Even more fundamentally, organizations are centers of vital connections and life-giving potentials: relationships, partnerships, alliances, and ever-expanding webs of knowledge and action that are capable of harnessing the power of combinations of strengths. Founded upon this lifecentric view of organizations, AI offers a positive, strengths-based approach to organization development and change management.
AI and the New Model of Change Leadership
Management guru Peter Drucker commented in a recent interview,“The task of organizational leadership is to create an alignment of strengths in ways that make a system’s weaknesses irrelevant.”Could it be, as Drucker implies, that leading change is all about strengths? Why would strength connected to strength create positive change? What would it mean to create an entire change methodology around an economy and ecology of strengths? Where would we—as managers, facilitators, and change leaders—start? What might be the steps and stages of positive change? What about unique skills? How could the discovery and fusion of strengths elevate and extend a system’s capacity to adapt, learn, and create upward spirals of performance, development, and energizing growth?
Indeed, the field of management has always acknowledged that strengths perform and that their very presence, that is, the visible display of strengths, signals some kind of optimal functioning. The principles and practices of Appreciative Inquiry (AI) suggest the idea that collective strengths do more than perform—they transform.
At the surface, this sounds obvious and good. But when we pause and take stock of the way contemporary change management is practiced, we see clearly that positive approaches to change are not yet the norm.

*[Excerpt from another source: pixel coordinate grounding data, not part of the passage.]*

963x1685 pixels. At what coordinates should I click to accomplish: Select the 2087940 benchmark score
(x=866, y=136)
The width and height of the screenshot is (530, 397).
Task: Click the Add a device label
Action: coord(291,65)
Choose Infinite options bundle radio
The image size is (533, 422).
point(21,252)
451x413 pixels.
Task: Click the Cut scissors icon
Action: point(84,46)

Many, for example, were shocked at the results of the largest, most comprehensive survey ever conducted on approaches to managing change. The study concluded that most schools, companies, families and organizations function on an unwritten rule. That rule is to fix what’s wrong and let the strengths take care of themselves.
Although the results of this study do not sound like the Peter Drucker quote put into practice, where change is all about strengths, the research conclusion unfortunately rings familiar and true. Companies all too often call for low-morale surveys instead of designing rigorous inquiries into extraordinary moments of high engagement, commitment, and passionate achievement. Managers charter and analyze turnover rates—one report after another—instead of calling for analyses of retention or of magnetic work environments ,that is, times when people felt so connected to their work, their colleagues, and their organization that the bonds could not be broken.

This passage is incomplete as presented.